One hour spent trying to forget, and for that I’ll spend the rest of my life remembering that one hour.

“I made my bed, and now I'll lie in it. This baby wasn't planned, but it's mine.” My hand goes to my stomach, rubbing the flatness. “I'll raise it myself. I know how to be a single parent. I've been watching you for years.”

Dad shakes his head. “If only your mother—”
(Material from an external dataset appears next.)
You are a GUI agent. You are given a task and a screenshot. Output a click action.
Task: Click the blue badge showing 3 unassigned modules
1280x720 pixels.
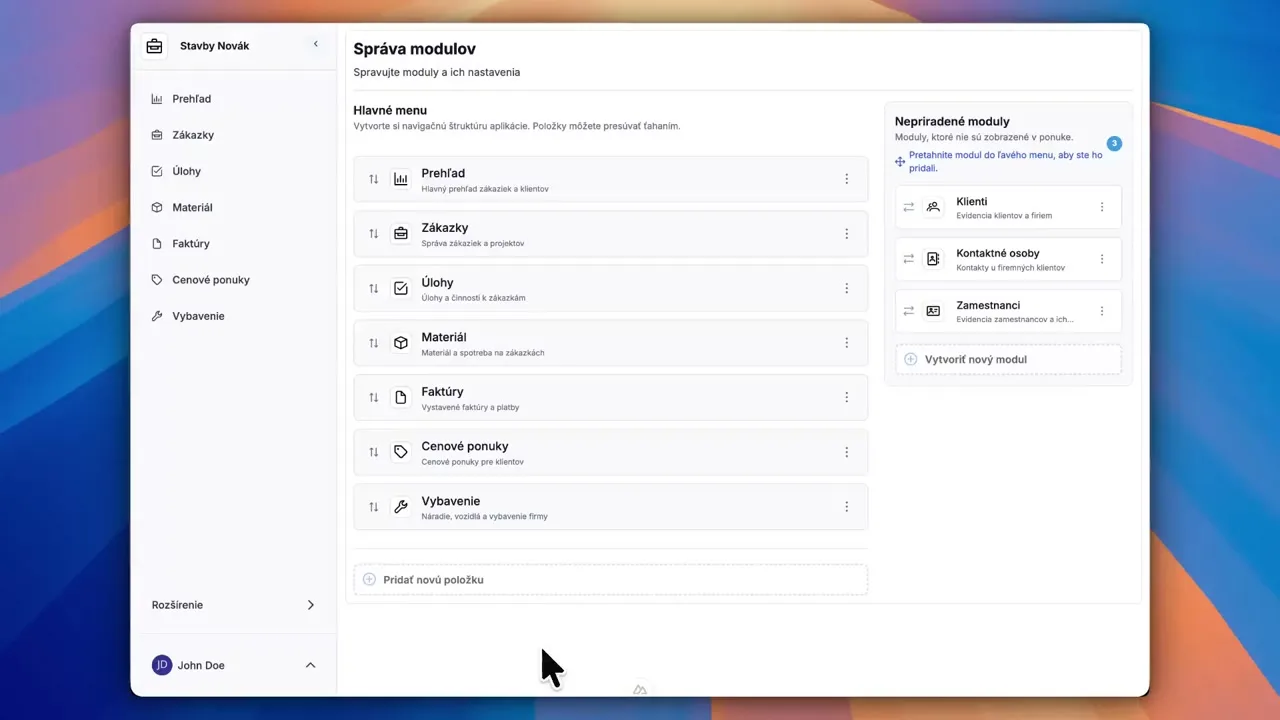tap(1114, 144)
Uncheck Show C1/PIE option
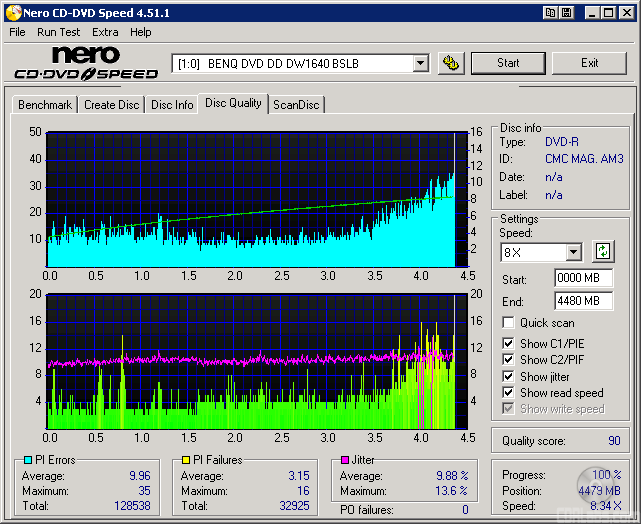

“Don't give her that much power. Don't start thinking about the way things could’ve been if she'd stayed.” It's a fruitless endeavor. And it does more harm than good. I would know.

His eyes grow shiny. “Can I come to your first doctor's appointment?”

“I'd be mad if you didn’t."

He hugs me the same way he did whenever I got hurt when I was little. The way only a dad can.

“Do you want dinner?” he asks when he releases me.

I nod, wiping my eyes. “Of course. A lot of dinner. I'm hungry these days.”

He chuckles, but the sound is more incredulous than joyful. He goes to the kitchen. I follow.

“I have just one request for you." He looks over his shoulder as he stands in the open pantry and moves stuff around. “No more life-altering surprises for a long time, OK?”

“Agreed.”

The rest of our evening is pleasant, mostly, but there are some awkward moments. My thoughts move frequently to Isaac, to our hour together, the way I quietly dressed and tip-toed out. Leaving wasn't as easy as I thought it would be. I liked his deep voice, his quiet competence, the way his hands felt on my skin, like they were supposed to be there. We had a tangled rhythm, an interwoven flow. The entire hour was an apex of cast-away pain and welcome pleasure. When our time was up I thought about telling him that something other than flowers when he came back was possible. In the end, my rational brain won. We had placed a time limit on ourselves, and so had circumstance. He was leaving soon. So I left first.

I had no way of knowing this would happen to me.